> **ASSIGNED TASK**
Among the lines of data below, reproduce only those from the one with "Go to Calendar in top navigation" through the one with "Click the ONLINE", exactly as they stand, both ends included.
MATERIAL FOR THE TASK START
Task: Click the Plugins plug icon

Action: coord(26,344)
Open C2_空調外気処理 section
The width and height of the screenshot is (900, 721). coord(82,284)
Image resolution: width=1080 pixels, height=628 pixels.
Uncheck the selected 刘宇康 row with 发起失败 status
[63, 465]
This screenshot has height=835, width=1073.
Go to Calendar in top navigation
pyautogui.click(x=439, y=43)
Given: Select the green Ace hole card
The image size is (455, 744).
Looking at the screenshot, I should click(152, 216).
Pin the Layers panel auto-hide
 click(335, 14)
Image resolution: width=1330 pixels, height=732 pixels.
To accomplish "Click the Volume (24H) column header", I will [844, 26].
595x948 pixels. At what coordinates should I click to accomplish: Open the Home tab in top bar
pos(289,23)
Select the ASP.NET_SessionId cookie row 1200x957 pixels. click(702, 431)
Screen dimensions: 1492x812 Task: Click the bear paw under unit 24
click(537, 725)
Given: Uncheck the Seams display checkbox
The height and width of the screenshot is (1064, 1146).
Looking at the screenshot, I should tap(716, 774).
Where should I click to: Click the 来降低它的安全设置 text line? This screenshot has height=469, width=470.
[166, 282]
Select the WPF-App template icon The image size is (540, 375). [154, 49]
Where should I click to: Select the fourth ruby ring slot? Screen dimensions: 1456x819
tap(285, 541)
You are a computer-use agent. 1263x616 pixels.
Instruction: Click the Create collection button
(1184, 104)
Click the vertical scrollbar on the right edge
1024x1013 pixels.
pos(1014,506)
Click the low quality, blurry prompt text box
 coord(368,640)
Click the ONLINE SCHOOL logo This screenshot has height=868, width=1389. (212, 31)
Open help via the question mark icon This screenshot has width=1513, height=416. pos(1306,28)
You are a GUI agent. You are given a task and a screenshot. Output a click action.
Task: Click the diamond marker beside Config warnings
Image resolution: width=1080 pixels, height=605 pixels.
MATERIAL FOR THE TASK END
> **ANSWER BOX**
Go to Calendar in top navigation
pyautogui.click(x=439, y=43)
Given: Select the green Ace hole card
The image size is (455, 744).
Looking at the screenshot, I should click(152, 216).
Pin the Layers panel auto-hide
 click(335, 14)
Image resolution: width=1330 pixels, height=732 pixels.
To accomplish "Click the Volume (24H) column header", I will [844, 26].
595x948 pixels. At what coordinates should I click to accomplish: Open the Home tab in top bar
pos(289,23)
Select the ASP.NET_SessionId cookie row 1200x957 pixels. click(702, 431)
Screen dimensions: 1492x812 Task: Click the bear paw under unit 24
click(537, 725)
Given: Uncheck the Seams display checkbox
The height and width of the screenshot is (1064, 1146).
Looking at the screenshot, I should tap(716, 774).
Where should I click to: Click the 来降低它的安全设置 text line? This screenshot has height=469, width=470.
[166, 282]
Select the WPF-App template icon The image size is (540, 375). [154, 49]
Where should I click to: Select the fourth ruby ring slot? Screen dimensions: 1456x819
tap(285, 541)
You are a computer-use agent. 1263x616 pixels.
Instruction: Click the Create collection button
(1184, 104)
Click the vertical scrollbar on the right edge
1024x1013 pixels.
pos(1014,506)
Click the low quality, blurry prompt text box
 coord(368,640)
Click the ONLINE SCHOOL logo This screenshot has height=868, width=1389. (212, 31)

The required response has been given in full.